Sri Lanka Blacklisted for Money Laundering

MEPs confirm Commission blacklist of countries at risk of money laundering


  • Tunisia, Sri Lanka and Trinidad and Tobago added to money laundering blacklist
  • List is part of EU’s toolkit to protect itself against money laundering, terrorist financing
  • Long record of disagreement between Parliament and Commission over compilation

( February 9, 2018, Brussel, Sri Lanka Guardian) Despite fierce opposition, Tunisia has been added to the European blacklist of third countries thought to be at “high risk” of money laundering and terrorist financing.

Despite intense efforts by some MEPs, they failed to achieve the 376-vote absolute majority needed to reject the inclusion of Tunisia, Sri Lanka, and Trinidad and Tobago to the European Commission’s list of non-EU countries considered to have strategic deficiencies in their anti-money laundering and terrorism financing regimes.

The vote on Wednesday reflected the split in Parliament over the issue, with 357 votes in support of the motion, to 283 votes against, and 26 abstentions.

MEPs who tabled the motion focused their opposition on the inclusion of Tunisia. They believe the addition of the North African country is undeserved; that it is a burgeoning democracy in need of support and that the listing fails to recognise the recent steps it has taken to strengthen its financial system against criminal activity. The other two countries were included in the same delegated act.

Commission obligations under the AMLD

As part of its obligations under the EU’s Anti-Money Laundering Directive, the European Commission is periodically obliged to draw up a list of “high-risk third countries”.

Parliament has veto power over the blacklist, which is one of the tools in the European Union’s armoury to protect its financial system against money laundering and terrorist financing. However, for many months, the list has been a source of disagreement between the European Commission and Parliament.

MEPs rejected two previous versions, after disagreements over the methodology used by the Commission for compiling the list.

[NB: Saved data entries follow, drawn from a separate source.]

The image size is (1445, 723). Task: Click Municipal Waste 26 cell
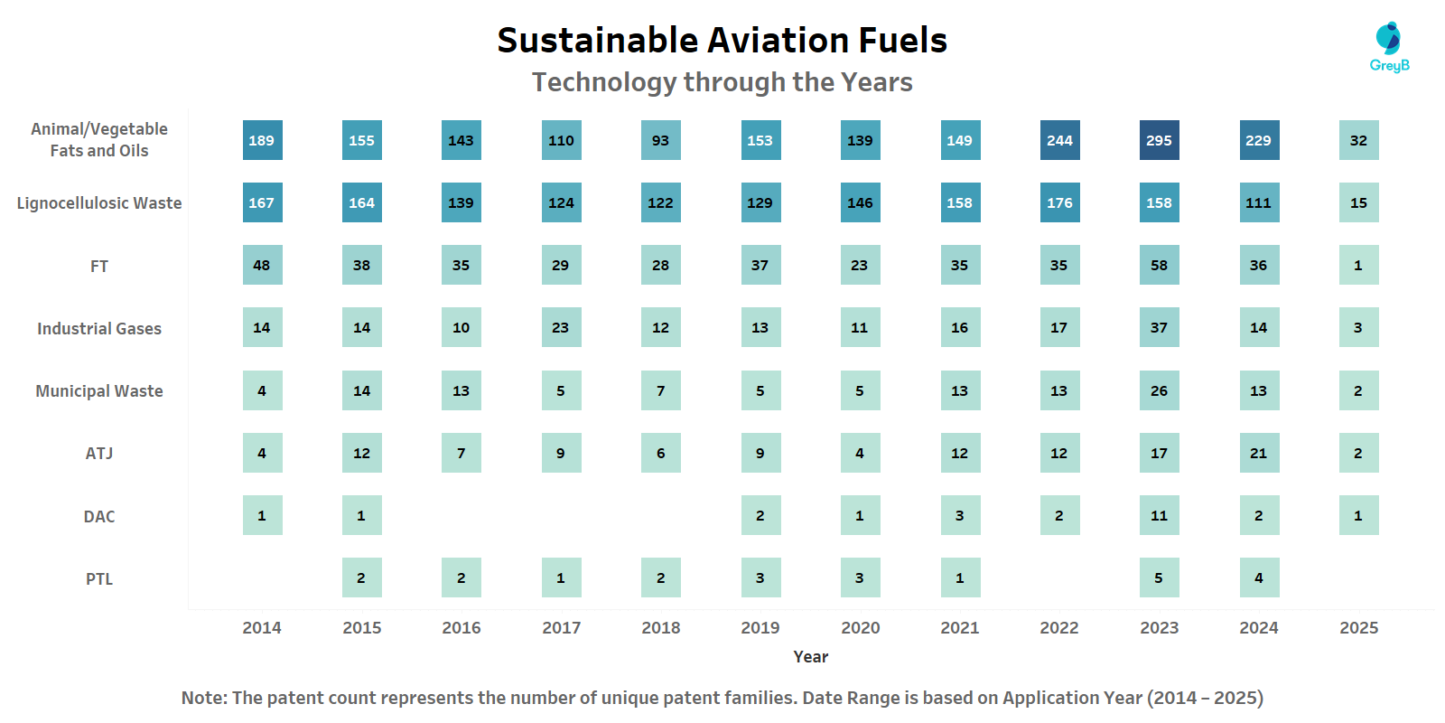[1159, 390]
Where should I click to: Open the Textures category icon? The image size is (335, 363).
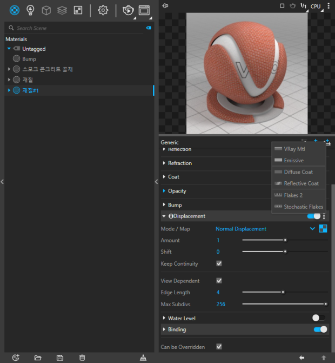(78, 10)
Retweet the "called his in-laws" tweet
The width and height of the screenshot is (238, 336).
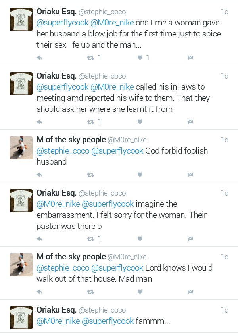[90, 122]
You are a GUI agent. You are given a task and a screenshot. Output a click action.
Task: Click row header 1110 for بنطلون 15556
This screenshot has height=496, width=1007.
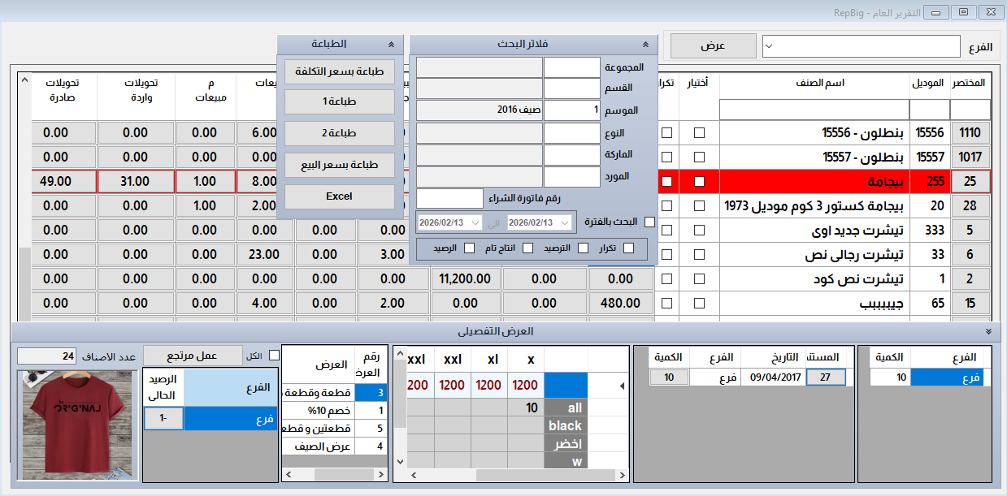[x=970, y=133]
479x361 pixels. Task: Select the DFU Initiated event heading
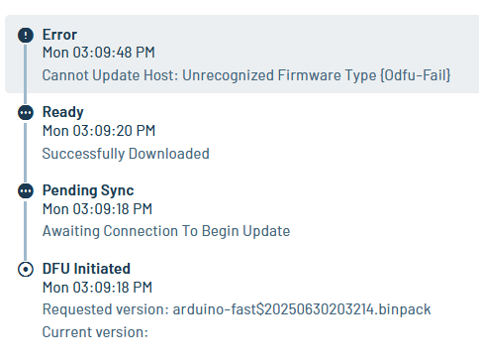point(86,269)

Since then, the two bodies have agreed on a new methodology, which will be introduced from the end of this year, for adding and removing countries.

In mid-December, in line with its custom of following the lead of the international Financial Action Task Force (FATF), the Commission decided to include Tunisia and the other two states to its blacklist, sparking the present controversy.

In a statement to Parliament on Monday, the Commissioner for Justice, Consumers and Gender Equality, Vera Jourová, declined some MEPs’ requests to delist Tunisia immediately. She said the Commission would reassess the country’s progress “as early as possible” this year. “However, we are not there yet,” she added.